### [Exercises]
1. Summarize the abstract on HIV, ART, and fertility in two sentences.
2. Carry on the abstract about HIV, ART, and fertility, beginning after its final sentence.

### [Quoted passage]
· · · · ·

Understanding Women Living with HIV’s Perceptions of the Relationship between HIV, ART, and Fertility
Abstract
A recent meta-analysis showed that in sub-Saharan Africa, approximately one in five couples experience infertility, defined as the inability to become pregnant after 12 months of unprotected intercourse. Women living with HIV face even higher infertility rates compared to their HIV negative counterparts. In Kenya, adolescents and young women are contracting HIV faster than any other subgroup and carry twice the burden of HIV compared to men (6.6% vs 3.1% respectively). The combination of HIV and infertility could be devastating for women in Sub-Saharan Africa, where a woman's worth is often linked to motherhood. In 2015, the WHO recommended that all people living with HIV take ART regardless of CD4 count. Since then, recent evidence in this new era of widespread ART use, shows that adhering to ART can attenuate the impact of HIV on infertility.

· · · · ·

### [Available data]
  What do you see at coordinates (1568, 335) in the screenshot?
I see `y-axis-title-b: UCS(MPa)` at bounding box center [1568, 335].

· · · · ·

### [Task results]
1. About one in five couples in sub-Saharan Africa experience infertility, women living with HIV face higher infertility rates than HIV-negative women, and in Kenya adolescents and young women carry twice the HIV burden of men. Since the WHO recommended in 2015 that all people living with HIV take ART regardless of CD4 count, evidence shows that adhering to ART can attenuate the impact of HIV on infertility.

2.
However, given this new evidence and ART landscape, there are complete gaps in knowledge around this phenomenon. Improving our understanding of women’s perceptions of the relationship between HIV, ART, and infertility could improve ART adherence and guide programs to help women with HIV reach their reproductive and HIV treatment goals.
This RAP proposal will enable me to work with a new population that has higher rates of infertility (both perceived and real): women living with HIV. The objectives of the proposed research are to synthesize the existing literature on knowledge and perceptions around how HIV and ART affect fecundity (Aim 1) and to understand perceptions of how HIV and ART affects fecundity among women living with HIV (Aim 2). To meet these objectives, leveraging the infrastructure from my mentor, Dr. Gandhi, who is conducting a women’s health and HIV R01 in the same region, I will conduct a scoping review and 30 in-depth interviews with women living with HIV near Nairobi, Kenya.